Il mio protocollo di rimozione, oltre all'uso di una adeguata aspirazione, prevede la separazione del blocco di amalgama nel minor numero necessario di frammenti, con una fresa da turbina molto sottile che permette di polverizzare una quantità minima di materiale; i frammenti così separati vengono espulsi uno alla volta con una punta vibrante ad ultrasuoni; tutto questo non implica assolutamente la rimozione di tessuto dentale sano, e al massimo si associa alla rimozione della dentina cariata, se l'otturazione in amalgama presentava una infiltrazione cariosa.
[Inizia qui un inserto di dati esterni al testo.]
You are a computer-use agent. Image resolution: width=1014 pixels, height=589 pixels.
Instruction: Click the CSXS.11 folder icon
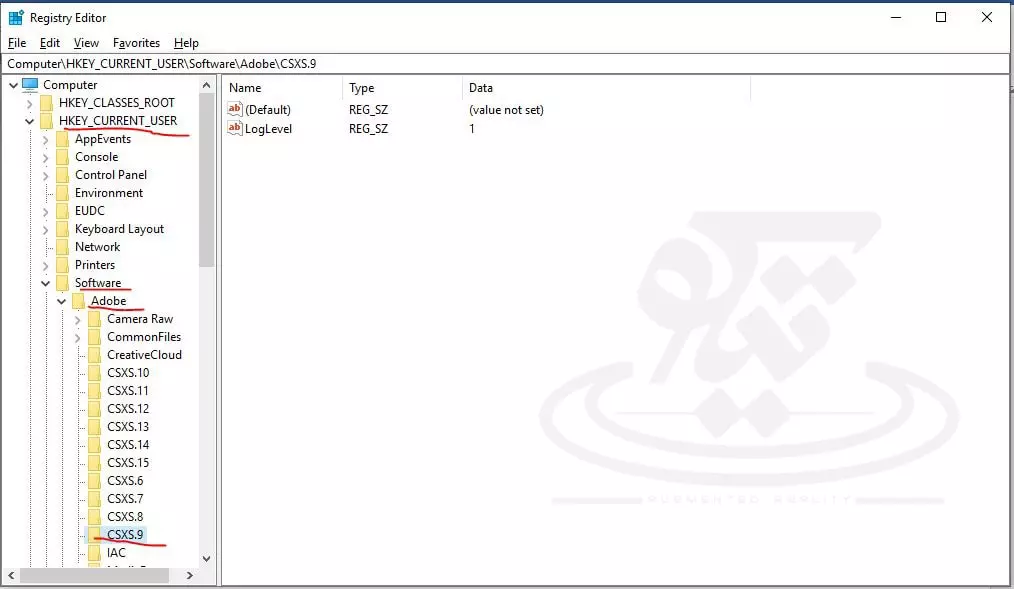pyautogui.click(x=94, y=391)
Alcuni dei sopracitati protocolli di rimozione prevedono, alla fine del lavoro, l'esecuzione del test EAV (praticamente una specie di agopuntura con elettrodi) o di altri test equivalenti, per verificare che lo stato dell'organismo sia migliorato; è una procedura che non influisce sulla qualità della rimozione (siccome entra in gioco solo dopo), ma che potrebbe indicare se eventuali problemi preesistenti sono scomparsi assieme all'amalgama, oppure se persistono, e quindi andrebbero cercate cause diverse dall'amalgama; più spesso questa procedura è eseguita dal medico omeopata/omotossicologo da cui alcune persone sono seguite per situazioni particolari, e dal quale si è stati invitati a rimuovere gli amalgami, come primo approccio terapeutico.

Finalmente il composito

Naturalmente ad ogni rimozione di amalgama deve seguire una corretta ricostruzione in composito (se non un intarsio in ceramica, anche se il più delle volte non sono necessari interventi di questo tipo); sorprendentemente, l'attenzione mediatica che orbita attorno alla tossicità dell'amalgama, ed agli strettissimi protocolli per la sua rimozione, di solito non rivolge alcun interesse nei confronti del passaggio successivo, ovvero la ricostruzione in composito, anche se la rimozione è eseguita proprio in funzione di questa.
 Il composito non causa correnti galvaniche in quanto non rilascia alcun tipo di ioni, e non va incontro ad espansione volumetrica, inoltre non contiene mercurio. Tuttavia anche una otturazione in composito va eseguita correttamente, pena il rischio di diventare più dannosa dell'otturazione in amalgama che la precedeva; l'incongruenza dei margini dell'otturazione causa facilmente infiltrazione di carie, e una superficie occlusale non idonea annullerebbe qualunque vantaggio funzionale della sostituzione: il contatto tra denti antagonisti deve risultare della giusta misura, e una sottocclusione (la mancanza di contatti occlusali col dente antagonista) è "dannoso" quanto un precontatto, alterando i giusti rapporti dentali.
Infine, il composito si presta molto meglio dell'amalgama ad essere modellato, tanto in fase di lavorazione quando è ancora morbido, quanto con l'uso di frese da turbina successivamente all'indurimento da polimerizzazione con luce ultravioletta; una ricostruzione in composito dalla superficie non caratterizzata, ma semplicemente concava o addirittura piatta, come occasionalmente se ne osservano, solitamente in associazione con margini carenti, o al contrario debordanti, avrebbe forse un ruolo utile nella masticazione di un animale ruminante, ma sicuramente complica molto l'integrazione del restauro nel contesto occlusale umano.